Benjamin Christy junior carried on brewing until at least 1878, the last time he appears in Kelly's Directory of Hertfordshire. Around April 1879, however, the brewery - which was mortgaged to the Delme, Radcliffe family - changed hands. It was evidently still not in very good condition, for in May the Brewers' Journal announced that David Roberts and Sons, brewing coopers and contractors, were to reconstruct the brewery "late in the occupation of B Christy". The new boss was Joshua Richmond Page, a Baldock maltster, who took over the mortgage on the brewery. Page was advertising seven different beers from the brewery in the Royston Crow newspaper by October 1879, and eight a year later. He already owned pubs in Hertfordshire from at least 1868, when he bought the White Lion, in Baldock.

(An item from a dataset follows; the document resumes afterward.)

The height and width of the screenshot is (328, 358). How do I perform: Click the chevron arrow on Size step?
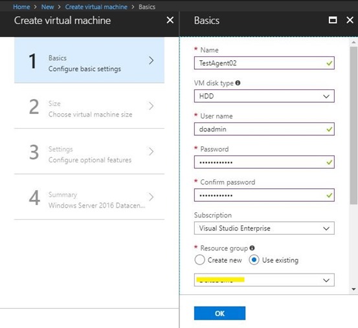coord(151,106)
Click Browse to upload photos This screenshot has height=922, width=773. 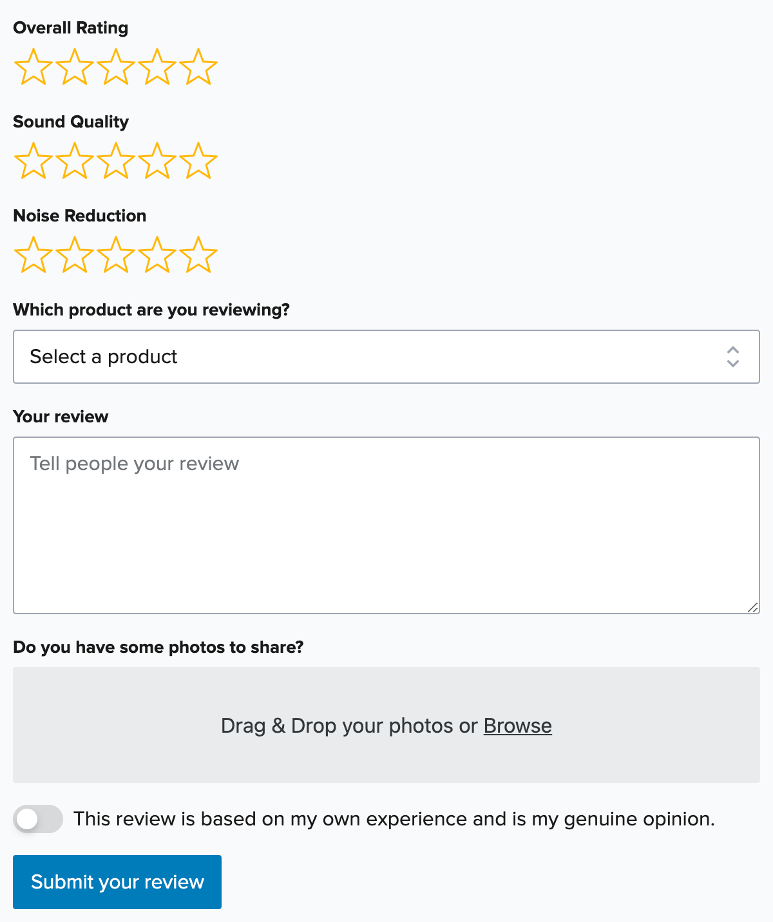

Page had moved to Ashwell by 1882, living in Westbury House. He probably retired from running the business by 1898, when the concern was described by Kelly's as Page and Co. In the 1902 licensing magistrates' survey of pub holdings J R Page and Co. had 17 tied houses and one off-licence in Hertfordshire. Three of these pubs were in Ashwell, though two, the Chaffcutters and the Two Brewers, were closed down by the licensing magistrates in 1915 as part of the annual purge on "unwanted" pubs and beerhouses. Page and Co. had five tied houses in Baldock, including the peculiarly named Pretty Lamp, and they were leasing pubs as far away as Cambridge. Joshua Richmond Page died in November 1914, and the business passed to his son Joshua, who was already running it from Westbury House.

By 1921 Page's was one of 18 surviving breweries in Hertfordshire. But in the prevailing economic slump the owners clearly decided to get out. The surviving pubs, seven freehold and 18 leasehold, plus the off-licence at Mangrove Green, near Luton, were sold to Wells and Winch of Biggleswade for £9,730. The brewery buildings themselves were put up for sale in June 1921. The sale catalogue described 25 yard long underground cellars, with room for 500 barrels, stabling for six horses, and a cooperage as well. The former maltings, bought for the village of Ashwell in 1922 for £450, is now the village hall. The brewery itself has now been demolished, but Westbury Cottage has an unusual multi-paned window in its west end, which came from the brewery buildings. Page's name lives on, however. About the same time as the brewery was sold, the maltings in Baldock were also disposed of, to Paine's of St Neots. Still under the name of J R Page and Co, the site on the very edge of Baldock is one of only four maltings still operating in Hertfordshire.